#### Directions
Copy out each of the rows below word for word, line by line, with nothing changed or left out.

#### Source records
==*==

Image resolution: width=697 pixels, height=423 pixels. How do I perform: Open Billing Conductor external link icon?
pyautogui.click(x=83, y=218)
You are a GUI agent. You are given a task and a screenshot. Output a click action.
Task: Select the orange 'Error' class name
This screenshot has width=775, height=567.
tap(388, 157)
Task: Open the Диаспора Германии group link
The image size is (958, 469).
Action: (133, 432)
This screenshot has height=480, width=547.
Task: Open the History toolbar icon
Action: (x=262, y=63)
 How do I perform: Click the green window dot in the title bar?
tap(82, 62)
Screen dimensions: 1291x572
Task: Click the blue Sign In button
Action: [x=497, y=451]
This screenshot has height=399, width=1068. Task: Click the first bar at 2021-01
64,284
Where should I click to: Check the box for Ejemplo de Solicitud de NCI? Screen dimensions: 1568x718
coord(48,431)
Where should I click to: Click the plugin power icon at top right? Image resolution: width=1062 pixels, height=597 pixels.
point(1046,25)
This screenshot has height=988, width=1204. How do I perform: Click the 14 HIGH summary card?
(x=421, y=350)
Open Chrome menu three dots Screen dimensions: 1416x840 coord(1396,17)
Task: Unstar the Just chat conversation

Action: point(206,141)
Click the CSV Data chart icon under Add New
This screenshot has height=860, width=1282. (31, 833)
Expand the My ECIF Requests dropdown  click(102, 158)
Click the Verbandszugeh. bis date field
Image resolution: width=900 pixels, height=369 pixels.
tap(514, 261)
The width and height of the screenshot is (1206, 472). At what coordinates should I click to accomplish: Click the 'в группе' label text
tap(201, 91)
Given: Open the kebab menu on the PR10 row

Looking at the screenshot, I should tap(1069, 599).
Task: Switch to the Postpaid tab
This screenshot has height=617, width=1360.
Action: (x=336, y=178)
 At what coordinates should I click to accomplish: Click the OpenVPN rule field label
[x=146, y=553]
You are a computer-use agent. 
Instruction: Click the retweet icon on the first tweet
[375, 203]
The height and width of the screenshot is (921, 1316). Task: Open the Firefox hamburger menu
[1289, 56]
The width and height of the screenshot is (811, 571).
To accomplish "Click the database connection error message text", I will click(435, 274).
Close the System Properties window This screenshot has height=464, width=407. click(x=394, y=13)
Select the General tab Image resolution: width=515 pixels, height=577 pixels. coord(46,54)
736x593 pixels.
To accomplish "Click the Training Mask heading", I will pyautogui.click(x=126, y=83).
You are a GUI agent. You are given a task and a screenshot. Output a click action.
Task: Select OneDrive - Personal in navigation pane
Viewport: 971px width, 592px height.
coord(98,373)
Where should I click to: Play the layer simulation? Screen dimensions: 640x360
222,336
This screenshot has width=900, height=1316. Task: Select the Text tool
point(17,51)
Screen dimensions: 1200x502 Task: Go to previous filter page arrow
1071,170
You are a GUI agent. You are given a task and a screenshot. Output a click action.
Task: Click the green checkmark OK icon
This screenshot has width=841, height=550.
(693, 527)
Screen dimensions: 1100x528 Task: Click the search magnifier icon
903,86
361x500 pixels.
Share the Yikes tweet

==*==

#### Task response
Image resolution: width=697 pixels, height=423 pixels. How do I perform: Open Billing Conductor external link icon?
pyautogui.click(x=83, y=218)
You are a GUI agent. You are given a task and a screenshot. Output a click action.
Task: Select the orange 'Error' class name
This screenshot has width=775, height=567.
tap(388, 157)
Task: Open the Диаспора Германии group link
The image size is (958, 469).
Action: (133, 432)
This screenshot has height=480, width=547.
Task: Open the History toolbar icon
Action: (x=262, y=63)
 How do I perform: Click the green window dot in the title bar?
tap(82, 62)
Screen dimensions: 1291x572
Task: Click the blue Sign In button
Action: [x=497, y=451]
This screenshot has height=399, width=1068. Task: Click the first bar at 2021-01
64,284
Where should I click to: Check the box for Ejemplo de Solicitud de NCI? Screen dimensions: 1568x718
coord(48,431)
Where should I click to: Click the plugin power icon at top right? Image resolution: width=1062 pixels, height=597 pixels.
point(1046,25)
This screenshot has height=988, width=1204. How do I perform: Click the 14 HIGH summary card?
(x=421, y=350)
Open Chrome menu three dots Screen dimensions: 1416x840 coord(1396,17)
Task: Unstar the Just chat conversation

Action: point(206,141)
Click the CSV Data chart icon under Add New
This screenshot has height=860, width=1282. (31, 833)
Expand the My ECIF Requests dropdown  click(102, 158)
Click the Verbandszugeh. bis date field
Image resolution: width=900 pixels, height=369 pixels.
tap(514, 261)
The width and height of the screenshot is (1206, 472). At what coordinates should I click to accomplish: Click the 'в группе' label text
tap(201, 91)
Given: Open the kebab menu on the PR10 row

Looking at the screenshot, I should tap(1069, 599).
Task: Switch to the Postpaid tab
This screenshot has height=617, width=1360.
Action: (x=336, y=178)
 At what coordinates should I click to accomplish: Click the OpenVPN rule field label
[x=146, y=553]
You are a computer-use agent. 
Instruction: Click the retweet icon on the first tweet
[375, 203]
The height and width of the screenshot is (921, 1316). Task: Open the Firefox hamburger menu
[1289, 56]
The width and height of the screenshot is (811, 571).
To accomplish "Click the database connection error message text", I will click(435, 274).
Close the System Properties window This screenshot has height=464, width=407. click(x=394, y=13)
Select the General tab Image resolution: width=515 pixels, height=577 pixels. coord(46,54)
736x593 pixels.
To accomplish "Click the Training Mask heading", I will pyautogui.click(x=126, y=83).
You are a GUI agent. You are given a task and a screenshot. Output a click action.
Task: Select OneDrive - Personal in navigation pane
Viewport: 971px width, 592px height.
coord(98,373)
Where should I click to: Play the layer simulation? Screen dimensions: 640x360
222,336
This screenshot has width=900, height=1316. Task: Select the Text tool
point(17,51)
Screen dimensions: 1200x502 Task: Go to previous filter page arrow
1071,170
You are a GUI agent. You are given a task and a screenshot. Output a click action.
Task: Click the green checkmark OK icon
This screenshot has width=841, height=550.
(693, 527)
Screen dimensions: 1100x528 Task: Click the search magnifier icon
903,86
361x500 pixels.
Share the Yikes tweet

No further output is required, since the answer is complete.